- **Task to complete**: With pictures omitted, copy exactly the lines from the one containing "Datenschutzerklärung (192, 758)" through the end of the records below.

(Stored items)
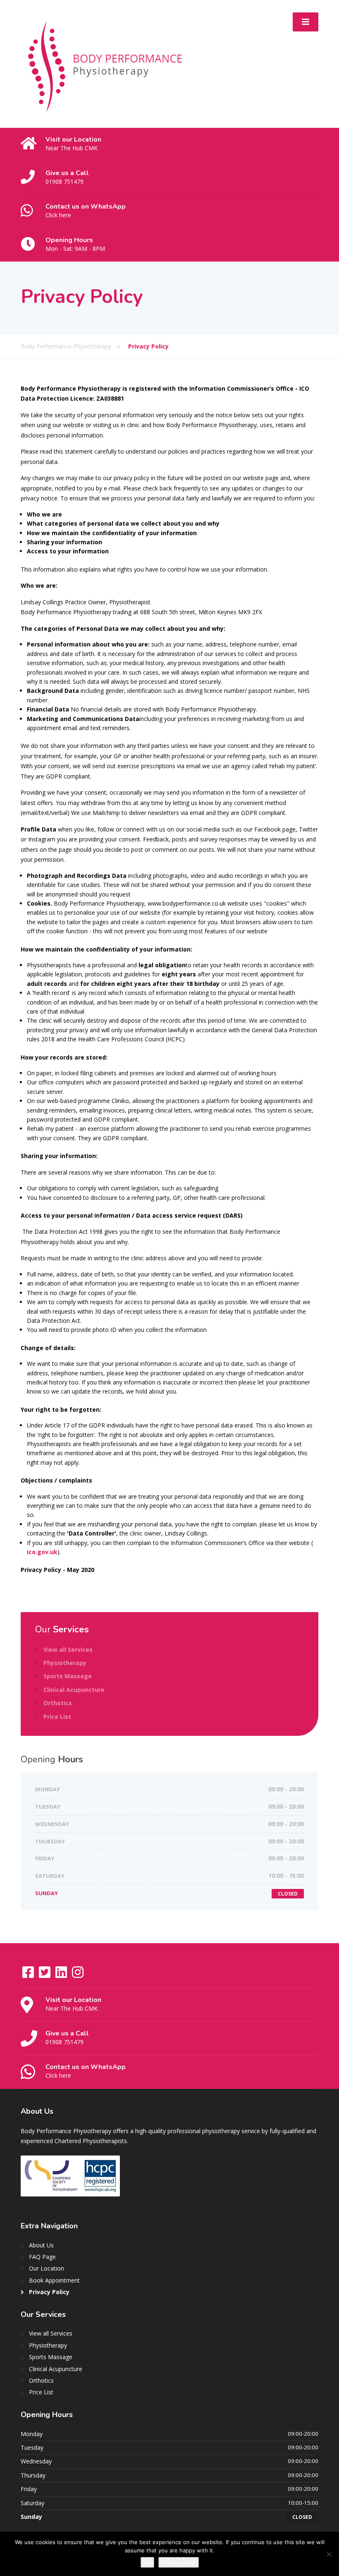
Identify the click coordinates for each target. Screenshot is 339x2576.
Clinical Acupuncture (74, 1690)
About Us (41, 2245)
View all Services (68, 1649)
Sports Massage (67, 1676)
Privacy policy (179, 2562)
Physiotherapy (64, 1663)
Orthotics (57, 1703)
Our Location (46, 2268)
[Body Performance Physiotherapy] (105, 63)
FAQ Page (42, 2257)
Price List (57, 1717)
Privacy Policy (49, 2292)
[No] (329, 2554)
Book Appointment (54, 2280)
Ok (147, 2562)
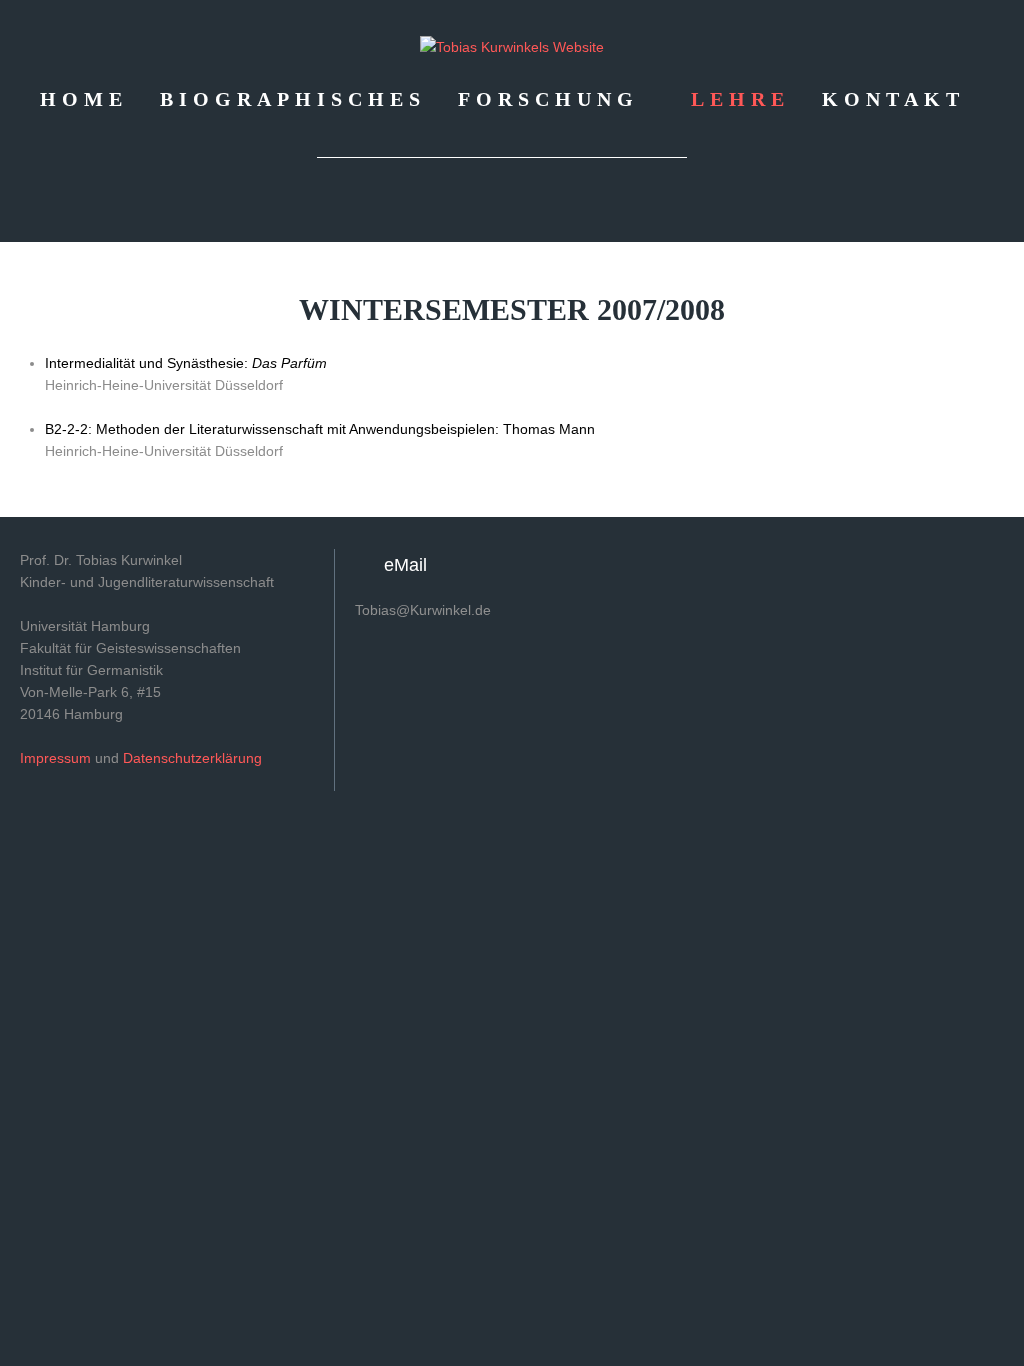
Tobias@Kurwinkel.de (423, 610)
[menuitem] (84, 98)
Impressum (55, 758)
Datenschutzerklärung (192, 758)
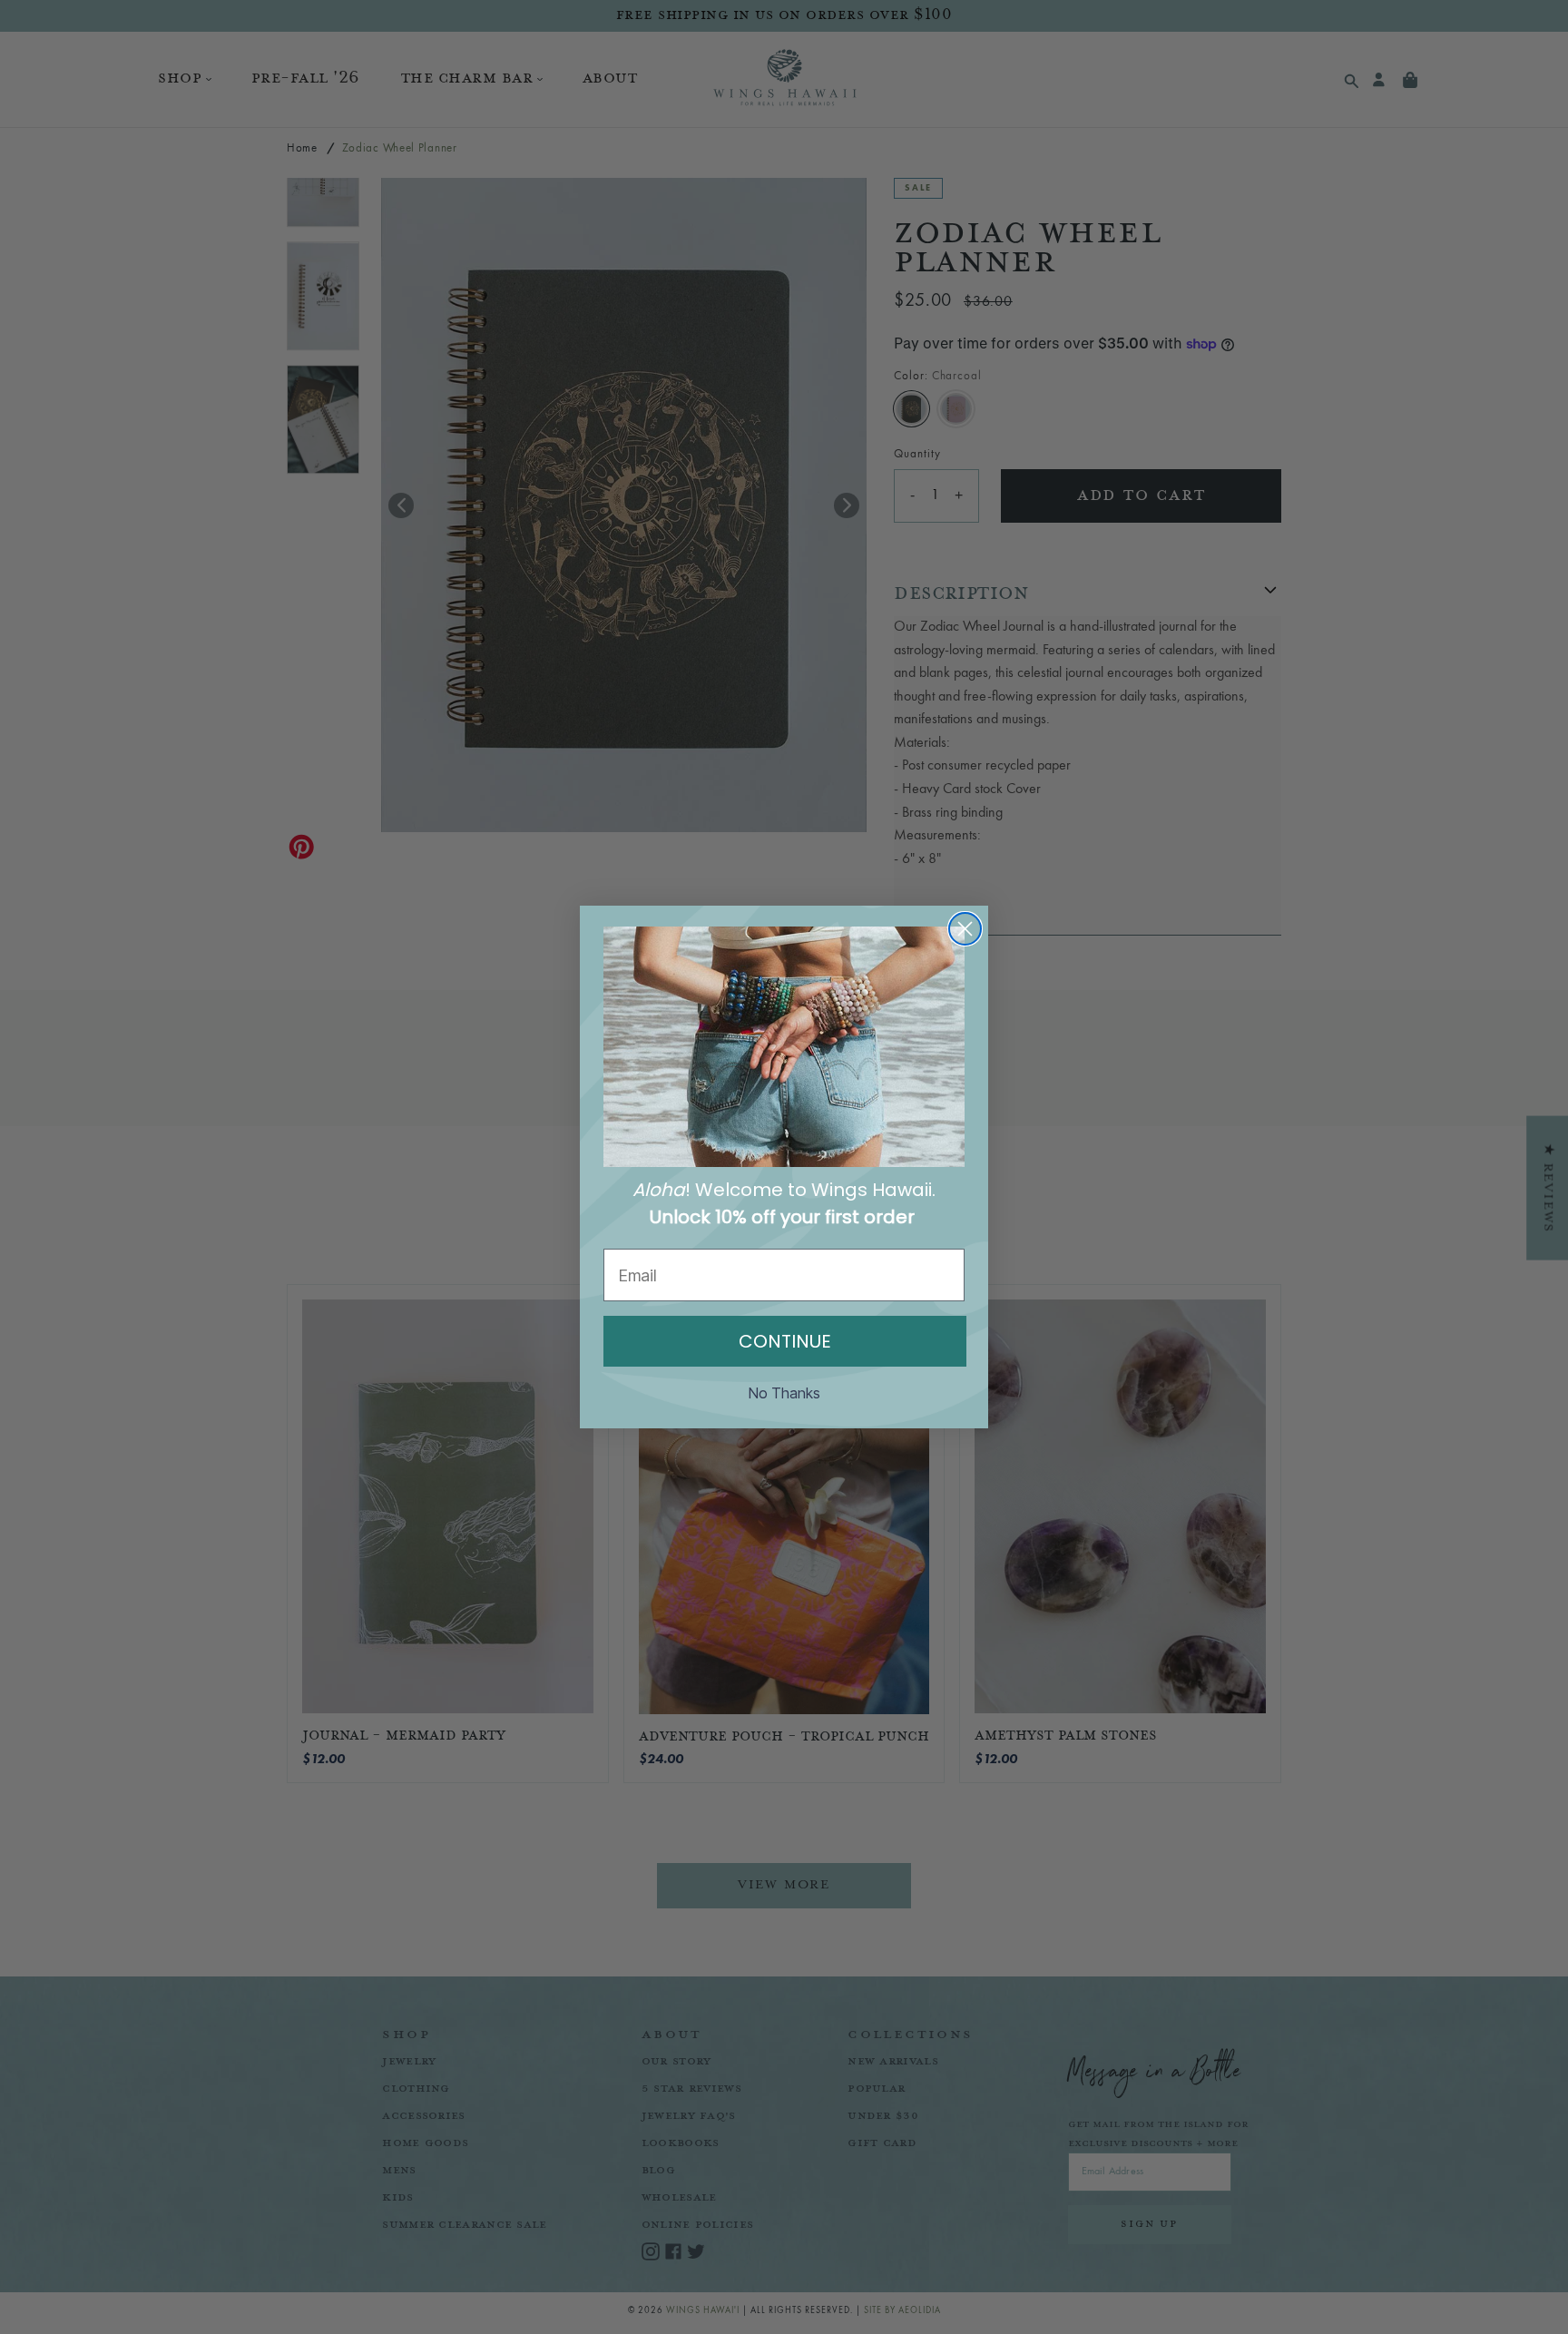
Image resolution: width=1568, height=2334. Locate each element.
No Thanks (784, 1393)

- **Task output**:
Datenschutzerklärung (192, 758)
Image resolution: width=1568, height=2334. Locate each element.
No Thanks (784, 1393)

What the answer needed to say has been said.